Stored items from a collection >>
>>>

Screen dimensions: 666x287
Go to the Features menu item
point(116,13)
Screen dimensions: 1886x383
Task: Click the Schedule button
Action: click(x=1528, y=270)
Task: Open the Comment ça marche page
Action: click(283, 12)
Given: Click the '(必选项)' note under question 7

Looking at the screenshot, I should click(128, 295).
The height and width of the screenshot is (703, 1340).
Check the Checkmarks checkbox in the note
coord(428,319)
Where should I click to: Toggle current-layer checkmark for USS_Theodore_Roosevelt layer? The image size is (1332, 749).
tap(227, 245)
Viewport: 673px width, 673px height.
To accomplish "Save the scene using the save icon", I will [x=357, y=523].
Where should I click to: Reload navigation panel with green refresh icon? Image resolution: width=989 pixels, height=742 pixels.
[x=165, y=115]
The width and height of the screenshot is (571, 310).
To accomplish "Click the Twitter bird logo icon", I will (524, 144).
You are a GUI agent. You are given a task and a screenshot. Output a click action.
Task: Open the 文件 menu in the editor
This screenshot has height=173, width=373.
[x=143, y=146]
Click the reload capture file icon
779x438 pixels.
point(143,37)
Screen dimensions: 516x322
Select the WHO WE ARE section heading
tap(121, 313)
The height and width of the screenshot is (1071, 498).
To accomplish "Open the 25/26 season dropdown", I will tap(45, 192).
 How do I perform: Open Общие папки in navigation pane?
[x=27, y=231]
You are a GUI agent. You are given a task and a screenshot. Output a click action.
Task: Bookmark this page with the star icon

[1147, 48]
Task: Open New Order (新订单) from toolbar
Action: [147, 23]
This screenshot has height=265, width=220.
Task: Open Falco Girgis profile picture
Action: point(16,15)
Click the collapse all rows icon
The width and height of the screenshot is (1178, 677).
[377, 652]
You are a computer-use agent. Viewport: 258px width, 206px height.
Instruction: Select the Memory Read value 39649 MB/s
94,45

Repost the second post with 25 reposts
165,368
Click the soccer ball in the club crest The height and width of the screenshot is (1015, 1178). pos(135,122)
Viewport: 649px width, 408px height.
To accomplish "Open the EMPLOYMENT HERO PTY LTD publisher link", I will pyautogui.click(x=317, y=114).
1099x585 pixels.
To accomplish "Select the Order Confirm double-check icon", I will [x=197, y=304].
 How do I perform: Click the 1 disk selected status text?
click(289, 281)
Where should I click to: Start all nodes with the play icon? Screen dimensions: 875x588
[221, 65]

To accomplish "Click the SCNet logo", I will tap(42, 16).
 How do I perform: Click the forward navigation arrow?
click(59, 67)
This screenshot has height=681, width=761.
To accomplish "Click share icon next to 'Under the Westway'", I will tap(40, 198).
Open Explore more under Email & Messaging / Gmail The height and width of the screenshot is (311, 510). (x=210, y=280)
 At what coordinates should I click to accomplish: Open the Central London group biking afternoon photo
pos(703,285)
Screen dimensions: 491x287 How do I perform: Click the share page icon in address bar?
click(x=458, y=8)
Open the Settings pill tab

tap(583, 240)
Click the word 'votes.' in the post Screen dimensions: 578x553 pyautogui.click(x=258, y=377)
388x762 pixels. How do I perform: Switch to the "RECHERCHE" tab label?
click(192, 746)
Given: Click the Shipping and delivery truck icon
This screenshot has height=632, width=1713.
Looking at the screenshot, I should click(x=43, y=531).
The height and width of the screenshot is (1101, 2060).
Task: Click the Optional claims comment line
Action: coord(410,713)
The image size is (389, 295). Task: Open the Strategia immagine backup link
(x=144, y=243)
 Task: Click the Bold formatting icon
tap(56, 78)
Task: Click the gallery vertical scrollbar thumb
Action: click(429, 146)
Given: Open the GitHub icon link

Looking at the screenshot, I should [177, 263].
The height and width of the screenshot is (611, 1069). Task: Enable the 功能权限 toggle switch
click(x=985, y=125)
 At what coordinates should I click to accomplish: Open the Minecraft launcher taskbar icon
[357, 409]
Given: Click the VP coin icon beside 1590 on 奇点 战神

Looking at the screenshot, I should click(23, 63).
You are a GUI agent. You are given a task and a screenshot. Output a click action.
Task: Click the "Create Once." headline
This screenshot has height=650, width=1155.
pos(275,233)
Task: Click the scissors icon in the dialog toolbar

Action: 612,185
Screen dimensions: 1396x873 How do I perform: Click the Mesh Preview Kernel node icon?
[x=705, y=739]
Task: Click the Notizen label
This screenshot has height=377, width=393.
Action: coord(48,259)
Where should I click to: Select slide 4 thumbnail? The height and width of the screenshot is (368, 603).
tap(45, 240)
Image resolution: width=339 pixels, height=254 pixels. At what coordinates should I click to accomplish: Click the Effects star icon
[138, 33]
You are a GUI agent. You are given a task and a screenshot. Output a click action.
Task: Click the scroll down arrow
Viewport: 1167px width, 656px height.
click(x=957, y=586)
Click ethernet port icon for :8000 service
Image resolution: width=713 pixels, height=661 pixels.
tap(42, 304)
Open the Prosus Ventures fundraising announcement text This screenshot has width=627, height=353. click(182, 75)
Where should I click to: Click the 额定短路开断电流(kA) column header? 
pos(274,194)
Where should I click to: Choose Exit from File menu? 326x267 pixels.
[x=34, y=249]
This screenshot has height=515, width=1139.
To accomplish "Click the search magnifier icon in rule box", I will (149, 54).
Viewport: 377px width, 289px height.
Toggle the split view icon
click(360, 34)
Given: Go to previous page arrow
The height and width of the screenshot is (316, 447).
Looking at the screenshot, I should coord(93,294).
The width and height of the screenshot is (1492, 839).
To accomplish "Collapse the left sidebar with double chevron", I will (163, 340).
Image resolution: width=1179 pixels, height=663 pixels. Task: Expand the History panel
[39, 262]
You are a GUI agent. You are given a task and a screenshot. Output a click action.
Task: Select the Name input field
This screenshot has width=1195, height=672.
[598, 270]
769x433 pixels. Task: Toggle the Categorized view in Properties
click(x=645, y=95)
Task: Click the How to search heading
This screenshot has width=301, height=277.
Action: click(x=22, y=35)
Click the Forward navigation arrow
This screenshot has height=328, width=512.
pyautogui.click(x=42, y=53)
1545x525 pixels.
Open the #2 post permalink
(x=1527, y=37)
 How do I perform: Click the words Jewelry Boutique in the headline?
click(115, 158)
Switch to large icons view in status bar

<<<

EXERCISE >> Output the lines of the items above again, unchanged, from the line with "How do I perform: Open" to the line with "Action: point(16,15)", both included.

EXERCISE ANSWER >>
 How do I perform: Open Общие папки in navigation pane?
[x=27, y=231]
You are a GUI agent. You are given a task and a screenshot. Output a click action.
Task: Bookmark this page with the star icon

[1147, 48]
Task: Open New Order (新订单) from toolbar
Action: [147, 23]
This screenshot has height=265, width=220.
Task: Open Falco Girgis profile picture
Action: point(16,15)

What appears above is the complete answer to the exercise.